Reputation: 777
I have a perfectly normal pandas dataframe which I create after loading this dataset: https://www.kaggle.com/tmdb/tmdb-movie-metadata/data
As you can see, the genres column contains a nested structure which appears to be a list of dictionaries, or json objects depending on how you see it?

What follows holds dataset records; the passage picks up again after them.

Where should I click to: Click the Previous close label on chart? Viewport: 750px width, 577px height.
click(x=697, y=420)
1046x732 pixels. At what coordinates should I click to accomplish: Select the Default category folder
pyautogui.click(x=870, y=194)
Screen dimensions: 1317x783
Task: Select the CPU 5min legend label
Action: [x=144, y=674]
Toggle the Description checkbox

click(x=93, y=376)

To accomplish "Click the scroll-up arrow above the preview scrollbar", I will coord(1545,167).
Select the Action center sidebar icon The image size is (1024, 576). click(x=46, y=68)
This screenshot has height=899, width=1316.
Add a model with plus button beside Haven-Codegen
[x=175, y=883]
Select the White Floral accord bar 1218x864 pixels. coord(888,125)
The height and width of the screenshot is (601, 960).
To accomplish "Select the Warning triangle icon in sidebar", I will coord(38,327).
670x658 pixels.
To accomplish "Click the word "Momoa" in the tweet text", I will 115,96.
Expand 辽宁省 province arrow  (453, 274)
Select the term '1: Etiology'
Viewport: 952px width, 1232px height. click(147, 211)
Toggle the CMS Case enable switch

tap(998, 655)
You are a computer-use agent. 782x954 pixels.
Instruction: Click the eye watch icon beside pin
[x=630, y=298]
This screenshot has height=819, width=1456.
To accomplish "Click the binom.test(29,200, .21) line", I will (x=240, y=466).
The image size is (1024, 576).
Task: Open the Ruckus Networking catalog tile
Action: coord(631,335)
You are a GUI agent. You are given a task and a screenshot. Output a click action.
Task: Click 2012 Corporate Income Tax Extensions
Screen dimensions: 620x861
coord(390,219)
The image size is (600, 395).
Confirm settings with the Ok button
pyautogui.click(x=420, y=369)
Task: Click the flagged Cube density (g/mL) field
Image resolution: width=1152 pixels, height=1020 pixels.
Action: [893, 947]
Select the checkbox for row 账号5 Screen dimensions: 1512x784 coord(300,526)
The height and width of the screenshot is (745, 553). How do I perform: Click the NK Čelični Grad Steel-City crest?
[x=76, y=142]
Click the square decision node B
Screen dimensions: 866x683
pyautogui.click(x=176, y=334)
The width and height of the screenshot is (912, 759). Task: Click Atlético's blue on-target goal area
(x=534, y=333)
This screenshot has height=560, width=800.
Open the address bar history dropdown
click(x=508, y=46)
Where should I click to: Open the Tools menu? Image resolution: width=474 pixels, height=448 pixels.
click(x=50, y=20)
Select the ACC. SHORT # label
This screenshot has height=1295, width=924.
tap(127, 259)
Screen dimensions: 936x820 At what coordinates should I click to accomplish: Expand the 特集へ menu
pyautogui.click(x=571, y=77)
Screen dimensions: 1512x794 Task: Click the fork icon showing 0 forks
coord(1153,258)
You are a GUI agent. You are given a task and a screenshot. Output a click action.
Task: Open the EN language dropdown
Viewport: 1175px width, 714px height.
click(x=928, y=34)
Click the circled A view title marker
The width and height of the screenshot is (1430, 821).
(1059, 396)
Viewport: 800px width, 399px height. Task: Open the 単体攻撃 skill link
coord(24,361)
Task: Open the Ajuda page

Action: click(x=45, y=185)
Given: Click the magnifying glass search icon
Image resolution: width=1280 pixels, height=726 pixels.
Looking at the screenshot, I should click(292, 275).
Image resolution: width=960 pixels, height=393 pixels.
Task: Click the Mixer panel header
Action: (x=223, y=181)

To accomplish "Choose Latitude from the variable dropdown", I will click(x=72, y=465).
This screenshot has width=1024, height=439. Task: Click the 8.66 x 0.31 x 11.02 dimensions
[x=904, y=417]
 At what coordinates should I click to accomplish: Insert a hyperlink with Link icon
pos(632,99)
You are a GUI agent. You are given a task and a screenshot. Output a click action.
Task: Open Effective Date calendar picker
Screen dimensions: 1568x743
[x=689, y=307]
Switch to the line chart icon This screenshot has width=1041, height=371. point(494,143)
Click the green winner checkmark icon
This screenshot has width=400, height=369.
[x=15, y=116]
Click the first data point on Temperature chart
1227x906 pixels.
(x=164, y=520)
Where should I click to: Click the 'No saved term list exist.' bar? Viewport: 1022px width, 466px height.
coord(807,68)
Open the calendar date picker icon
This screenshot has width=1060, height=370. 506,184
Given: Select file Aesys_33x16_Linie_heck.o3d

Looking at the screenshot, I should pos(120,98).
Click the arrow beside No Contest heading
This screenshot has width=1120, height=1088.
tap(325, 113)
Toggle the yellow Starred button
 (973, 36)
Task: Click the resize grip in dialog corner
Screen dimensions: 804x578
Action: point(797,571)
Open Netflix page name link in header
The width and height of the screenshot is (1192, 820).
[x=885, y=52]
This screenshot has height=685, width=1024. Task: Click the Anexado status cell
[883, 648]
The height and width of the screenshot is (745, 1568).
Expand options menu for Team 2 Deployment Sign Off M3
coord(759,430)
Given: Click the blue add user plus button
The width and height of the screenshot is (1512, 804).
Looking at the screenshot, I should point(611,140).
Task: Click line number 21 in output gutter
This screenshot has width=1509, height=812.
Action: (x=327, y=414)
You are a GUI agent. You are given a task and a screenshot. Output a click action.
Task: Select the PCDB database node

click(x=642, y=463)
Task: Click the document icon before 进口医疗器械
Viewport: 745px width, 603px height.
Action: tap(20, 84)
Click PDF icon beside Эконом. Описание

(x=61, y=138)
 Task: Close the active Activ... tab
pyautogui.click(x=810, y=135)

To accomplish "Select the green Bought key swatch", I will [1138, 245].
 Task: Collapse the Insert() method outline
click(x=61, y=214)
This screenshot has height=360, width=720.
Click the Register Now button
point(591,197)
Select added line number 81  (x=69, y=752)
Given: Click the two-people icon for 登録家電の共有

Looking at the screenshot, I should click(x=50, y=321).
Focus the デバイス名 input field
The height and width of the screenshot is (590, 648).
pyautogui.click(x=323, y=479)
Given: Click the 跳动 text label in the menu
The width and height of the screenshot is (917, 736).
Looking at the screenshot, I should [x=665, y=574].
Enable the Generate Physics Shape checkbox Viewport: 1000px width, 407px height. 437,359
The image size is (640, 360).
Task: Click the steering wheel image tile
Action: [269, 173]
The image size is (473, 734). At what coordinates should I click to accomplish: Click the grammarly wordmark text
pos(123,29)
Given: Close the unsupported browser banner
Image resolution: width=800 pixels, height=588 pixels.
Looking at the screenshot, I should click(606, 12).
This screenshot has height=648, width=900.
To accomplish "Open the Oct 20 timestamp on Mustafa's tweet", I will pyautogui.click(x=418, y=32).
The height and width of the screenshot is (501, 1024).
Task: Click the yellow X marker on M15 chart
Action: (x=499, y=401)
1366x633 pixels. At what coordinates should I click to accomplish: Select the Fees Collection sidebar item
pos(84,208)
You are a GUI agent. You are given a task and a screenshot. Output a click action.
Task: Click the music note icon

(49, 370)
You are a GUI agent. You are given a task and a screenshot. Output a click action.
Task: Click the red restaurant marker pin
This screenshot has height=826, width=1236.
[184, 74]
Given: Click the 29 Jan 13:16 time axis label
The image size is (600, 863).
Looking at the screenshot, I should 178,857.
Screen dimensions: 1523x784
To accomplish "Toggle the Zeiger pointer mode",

The keys of these dictionaries are 'id' and 'name'.
Anyways, I have tried everything including transforming the column into a json with tojson(), or using pandas json_normalize() method without any luck.
If I use json_normalize() I get an AttributeError: 'str' object has no attribute 'itervalues':
pd.io.json.json_normalize(obj_movies['genres'], meta = ['id','name'])
In reality, my goal would be to parse this list to create a set of unique genres names for each row...
Upvotes: 1
Views: 1317
Reputation: 863166
Use:
import ast
obj_movies = pd.read_csv('tmdb_5000_movies.csv')
obj_movies['uniq'] = [list(set([y['name'] for y in x])) for x in obj_movies['genres'].apply(ast.literal_eval)]
print (obj_movies[['uniq'] ].head(10))
uniq
0 [Fantasy, Science Fiction, Adventure, Action]
1 [Fantasy, Adventure, Action]
2 [Crime, Adventure, Action]
3 [Drama, Crime, Thriller, Action]
4 [Science Fiction, Adventure, Action]
5 [Fantasy, Adventure, Action]
6 [Family, Animation]
7 [Science Fiction, Adventure, Action]
8 [Fantasy, Family, Adventure]
9 [Fantasy, Adventure, Action]
Upvotes: 1